**EXERCISE PROMPT**. Given the entries below, copy each of them out exactly.

**TASK INPUTS**.
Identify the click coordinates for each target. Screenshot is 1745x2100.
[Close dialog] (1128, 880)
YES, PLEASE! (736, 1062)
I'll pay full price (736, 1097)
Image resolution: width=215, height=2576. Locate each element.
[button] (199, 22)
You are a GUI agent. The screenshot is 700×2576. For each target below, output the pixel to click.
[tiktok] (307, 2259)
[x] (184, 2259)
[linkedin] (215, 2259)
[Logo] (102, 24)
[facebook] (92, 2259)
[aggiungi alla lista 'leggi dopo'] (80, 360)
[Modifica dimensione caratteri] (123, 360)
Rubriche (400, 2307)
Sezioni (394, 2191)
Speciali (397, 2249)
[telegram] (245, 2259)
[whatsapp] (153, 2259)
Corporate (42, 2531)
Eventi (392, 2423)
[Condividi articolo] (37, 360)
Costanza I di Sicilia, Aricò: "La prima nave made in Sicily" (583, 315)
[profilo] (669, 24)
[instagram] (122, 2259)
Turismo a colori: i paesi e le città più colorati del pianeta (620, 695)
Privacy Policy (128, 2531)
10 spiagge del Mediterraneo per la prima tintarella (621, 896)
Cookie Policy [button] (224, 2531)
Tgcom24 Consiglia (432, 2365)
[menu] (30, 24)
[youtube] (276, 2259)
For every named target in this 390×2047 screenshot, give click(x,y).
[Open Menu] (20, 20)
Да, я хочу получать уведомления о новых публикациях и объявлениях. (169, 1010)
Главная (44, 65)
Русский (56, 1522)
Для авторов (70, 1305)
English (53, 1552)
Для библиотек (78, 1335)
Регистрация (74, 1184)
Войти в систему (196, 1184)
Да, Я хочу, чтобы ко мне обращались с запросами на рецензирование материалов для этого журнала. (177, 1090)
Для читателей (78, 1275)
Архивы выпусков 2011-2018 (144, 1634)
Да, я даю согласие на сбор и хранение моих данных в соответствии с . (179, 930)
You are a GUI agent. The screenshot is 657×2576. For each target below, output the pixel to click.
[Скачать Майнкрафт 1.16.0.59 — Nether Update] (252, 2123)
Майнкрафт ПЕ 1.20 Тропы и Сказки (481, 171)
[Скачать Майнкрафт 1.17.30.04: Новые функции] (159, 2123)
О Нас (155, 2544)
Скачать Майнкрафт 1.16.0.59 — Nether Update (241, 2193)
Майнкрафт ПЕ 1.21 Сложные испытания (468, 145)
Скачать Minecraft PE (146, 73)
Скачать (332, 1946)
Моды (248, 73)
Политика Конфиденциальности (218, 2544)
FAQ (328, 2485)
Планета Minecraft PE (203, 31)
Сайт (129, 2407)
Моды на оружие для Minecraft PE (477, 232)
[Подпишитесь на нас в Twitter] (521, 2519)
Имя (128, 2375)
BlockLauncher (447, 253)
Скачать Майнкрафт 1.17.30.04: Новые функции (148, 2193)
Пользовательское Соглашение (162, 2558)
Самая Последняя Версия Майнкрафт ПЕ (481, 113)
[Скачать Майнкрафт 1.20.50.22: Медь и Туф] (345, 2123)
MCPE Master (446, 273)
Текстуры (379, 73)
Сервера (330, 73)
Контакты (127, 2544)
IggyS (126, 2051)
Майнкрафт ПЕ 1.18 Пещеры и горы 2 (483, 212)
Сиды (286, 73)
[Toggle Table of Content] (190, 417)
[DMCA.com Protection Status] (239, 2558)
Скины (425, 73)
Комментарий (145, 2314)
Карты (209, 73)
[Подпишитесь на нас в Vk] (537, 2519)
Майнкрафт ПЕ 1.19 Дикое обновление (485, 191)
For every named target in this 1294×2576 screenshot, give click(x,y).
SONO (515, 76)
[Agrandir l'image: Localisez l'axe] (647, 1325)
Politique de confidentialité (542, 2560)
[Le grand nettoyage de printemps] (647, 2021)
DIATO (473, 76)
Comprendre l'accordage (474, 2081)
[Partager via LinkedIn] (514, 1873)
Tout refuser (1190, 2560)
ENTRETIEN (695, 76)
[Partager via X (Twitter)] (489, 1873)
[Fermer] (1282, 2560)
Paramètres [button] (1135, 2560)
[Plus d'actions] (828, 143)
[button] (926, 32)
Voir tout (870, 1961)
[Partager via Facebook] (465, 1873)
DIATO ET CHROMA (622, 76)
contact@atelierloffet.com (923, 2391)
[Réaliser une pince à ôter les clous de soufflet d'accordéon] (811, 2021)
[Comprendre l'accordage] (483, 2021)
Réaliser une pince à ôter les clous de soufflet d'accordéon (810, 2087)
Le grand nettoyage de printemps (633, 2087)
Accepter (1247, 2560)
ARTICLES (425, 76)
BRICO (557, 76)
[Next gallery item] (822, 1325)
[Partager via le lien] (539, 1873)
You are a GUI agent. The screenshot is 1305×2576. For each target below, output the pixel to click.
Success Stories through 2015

**TASK RESULT**.
Identify the click coordinates for each target. Screenshot is 1745x2100.
[Close dialog] (1128, 880)
YES, PLEASE! (736, 1062)
I'll pay full price (736, 1097)
Image resolution: width=215, height=2576. Locate each element.
[button] (199, 22)
You are a GUI agent. The screenshot is 700×2576. For each target below, output the pixel to click.
[tiktok] (307, 2259)
[x] (184, 2259)
[linkedin] (215, 2259)
[Logo] (102, 24)
[facebook] (92, 2259)
[aggiungi alla lista 'leggi dopo'] (80, 360)
[Modifica dimensione caratteri] (123, 360)
Rubriche (400, 2307)
Sezioni (394, 2191)
Speciali (397, 2249)
[telegram] (245, 2259)
[whatsapp] (153, 2259)
Corporate (42, 2531)
Eventi (392, 2423)
[Condividi articolo] (37, 360)
Costanza I di Sicilia, Aricò: "La prima nave made in Sicily" (583, 315)
[profilo] (669, 24)
[instagram] (122, 2259)
Turismo a colori: i paesi e le città più colorati del pianeta (620, 695)
Privacy Policy (128, 2531)
10 spiagge del Mediterraneo per la prima tintarella (621, 896)
Cookie Policy [button] (224, 2531)
Tgcom24 Consiglia (432, 2365)
[menu] (30, 24)
[youtube] (276, 2259)
For every named target in this 390×2047 screenshot, give click(x,y).
[Open Menu] (20, 20)
Да, я хочу получать уведомления о новых публикациях и объявлениях. (169, 1010)
Главная (44, 65)
Русский (56, 1522)
Для авторов (70, 1305)
English (53, 1552)
Для библиотек (78, 1335)
Регистрация (74, 1184)
Войти в систему (196, 1184)
Да, Я хочу, чтобы ко мне обращались с запросами на рецензирование материалов для этого журнала. (177, 1090)
Для читателей (78, 1275)
Архивы выпусков 2011-2018 (144, 1634)
Да, я даю согласие на сбор и хранение моих данных в соответствии с . (179, 930)
You are a GUI agent. The screenshot is 657×2576. For each target below, output the pixel to click.
[Скачать Майнкрафт 1.16.0.59 — Nether Update] (252, 2123)
Майнкрафт ПЕ 1.20 Тропы и Сказки (481, 171)
[Скачать Майнкрафт 1.17.30.04: Новые функции] (159, 2123)
О Нас (155, 2544)
Скачать Майнкрафт 1.16.0.59 — Nether Update (241, 2193)
Майнкрафт ПЕ 1.21 Сложные испытания (468, 145)
Скачать Minecraft PE (146, 73)
Скачать (332, 1946)
Моды (248, 73)
Политика Конфиденциальности (218, 2544)
FAQ (328, 2485)
Планета Minecraft PE (203, 31)
Сайт (129, 2407)
Моды на оружие для Minecraft PE (477, 232)
[Подпишитесь на нас в Twitter] (521, 2519)
Имя (128, 2375)
BlockLauncher (447, 253)
Скачать Майнкрафт 1.17.30.04: Новые функции (148, 2193)
Пользовательское Соглашение (162, 2558)
Самая Последняя Версия Майнкрафт ПЕ (481, 113)
[Скачать Майнкрафт 1.20.50.22: Медь и Туф] (345, 2123)
MCPE Master (446, 273)
Текстуры (379, 73)
Сервера (330, 73)
Контакты (127, 2544)
IggyS (126, 2051)
Майнкрафт ПЕ 1.18 Пещеры и горы 2 (483, 212)
Сиды (286, 73)
[Toggle Table of Content] (190, 417)
[DMCA.com Protection Status] (239, 2558)
Скины (425, 73)
Комментарий (145, 2314)
Карты (209, 73)
[Подпишитесь на нас в Vk] (537, 2519)
Майнкрафт ПЕ 1.19 Дикое обновление (485, 191)
For every named target in this 1294×2576 screenshot, give click(x,y).
SONO (515, 76)
[Agrandir l'image: Localisez l'axe] (647, 1325)
Politique de confidentialité (542, 2560)
[Le grand nettoyage de printemps] (647, 2021)
DIATO (473, 76)
Comprendre l'accordage (474, 2081)
[Partager via LinkedIn] (514, 1873)
Tout refuser (1190, 2560)
ENTRETIEN (695, 76)
[Partager via X (Twitter)] (489, 1873)
[Fermer] (1282, 2560)
Paramètres [button] (1135, 2560)
[Plus d'actions] (828, 143)
[button] (926, 32)
Voir tout (870, 1961)
[Partager via Facebook] (465, 1873)
DIATO ET CHROMA (622, 76)
contact@atelierloffet.com (923, 2391)
[Réaliser une pince à ôter les clous de soufflet d'accordéon] (811, 2021)
[Comprendre l'accordage] (483, 2021)
Réaliser une pince à ôter les clous de soufflet d'accordéon (810, 2087)
Le grand nettoyage de printemps (633, 2087)
Accepter (1247, 2560)
ARTICLES (425, 76)
BRICO (557, 76)
[Next gallery item] (822, 1325)
[Partager via le lien] (539, 1873)
You are a GUI agent. The screenshot is 1305×2576. For each target below, output the pixel to click.
Success Stories through 2015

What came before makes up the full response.